— BEGIN —
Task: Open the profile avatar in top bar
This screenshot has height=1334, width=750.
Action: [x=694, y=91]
— END —
— BEGIN —
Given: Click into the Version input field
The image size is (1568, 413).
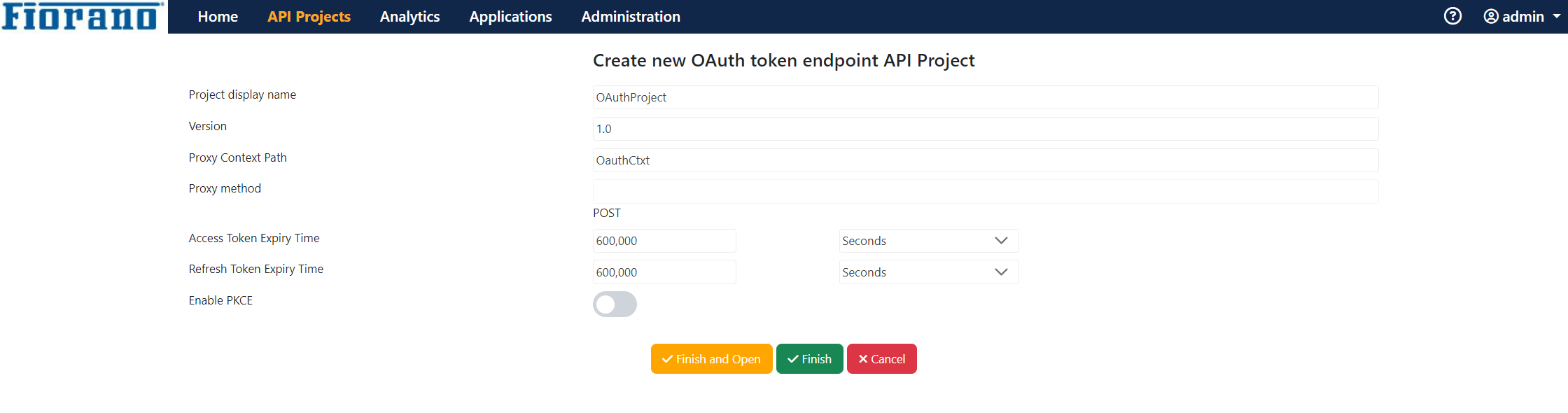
— END —
Copy out the lines from the line with "Task: Open the profile avatar in top bar" to the line with "Action: [x=694, y=91]", swapping "profile avatar" for "account icon" and changing nothing else.

▸ **Full solution**
Task: Open the account icon in top bar
This screenshot has height=1334, width=750.
Action: [x=694, y=91]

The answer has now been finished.